Exercise 1. Write a recursive factorial(n) function decorated with @cache. Call it for n = 100 and verify the result. Then inspect the cache with factorial.cache_info() and print the number of hits and misses.

Solution to Exercise 1
from functools import cache

@cache
def factorial(n):
    if n <= 1:
        return 1
    return n * factorial(n - 1)

print(factorial(100))
info = factorial.cache_info()
print(f"Hits: {info.hits}, Misses: {info.misses}")
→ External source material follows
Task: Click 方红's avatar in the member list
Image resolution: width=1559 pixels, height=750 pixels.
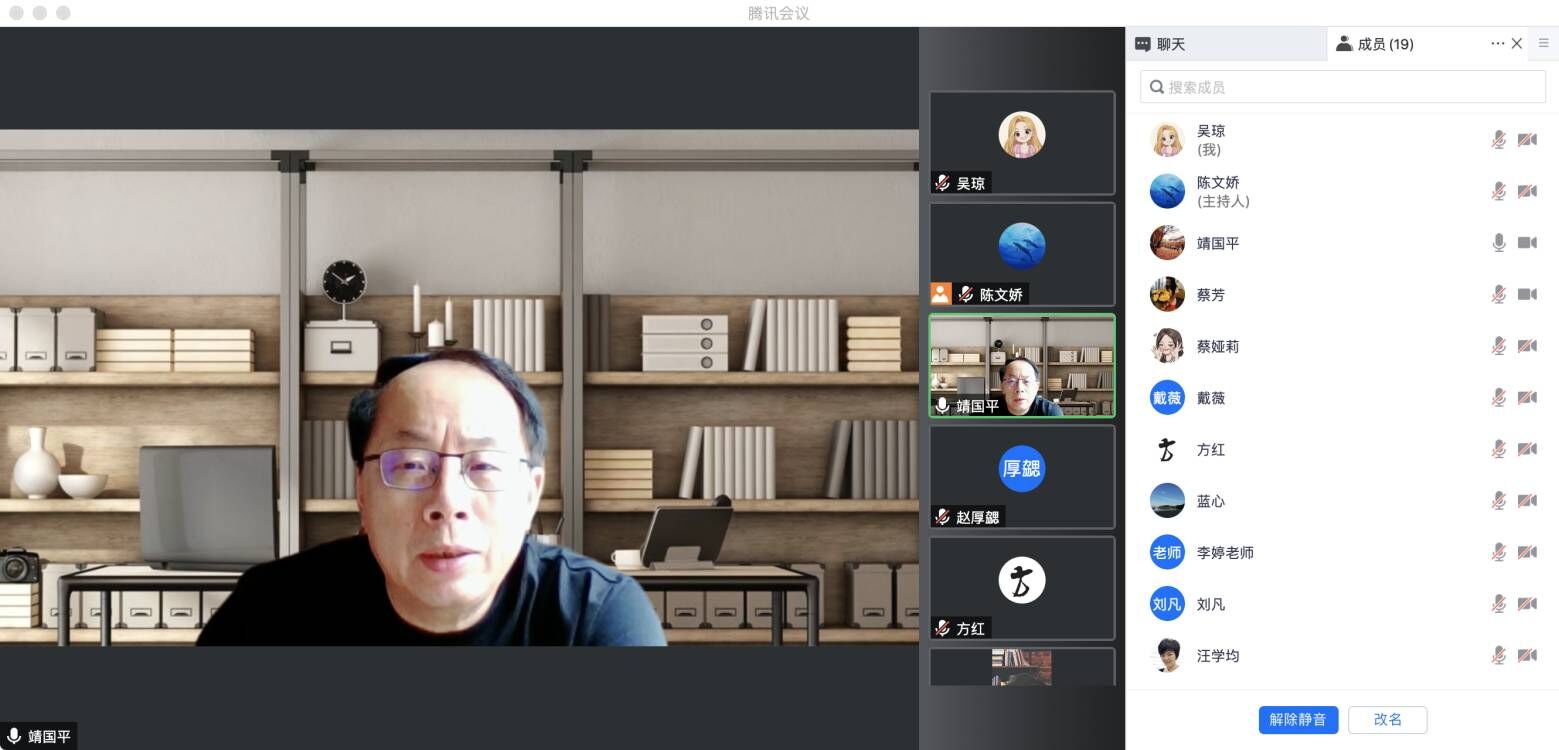Action: 1167,449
Exercise 2. Use @cache to memoize a count_paths(m, n) function that counts the number of unique paths from the top-left to the bottom-right of an m x n grid (moving only right or down). Verify that count_paths(3, 3) returns 6 and count_paths(10, 10) returns 48620.

Solution to Exercise 2
from functools import cache

@cache
def count_paths(m, n):
    if m == 1 or n == 1:
        return 1
    return count_paths(m - 1, n) + count_paths(m, n - 1)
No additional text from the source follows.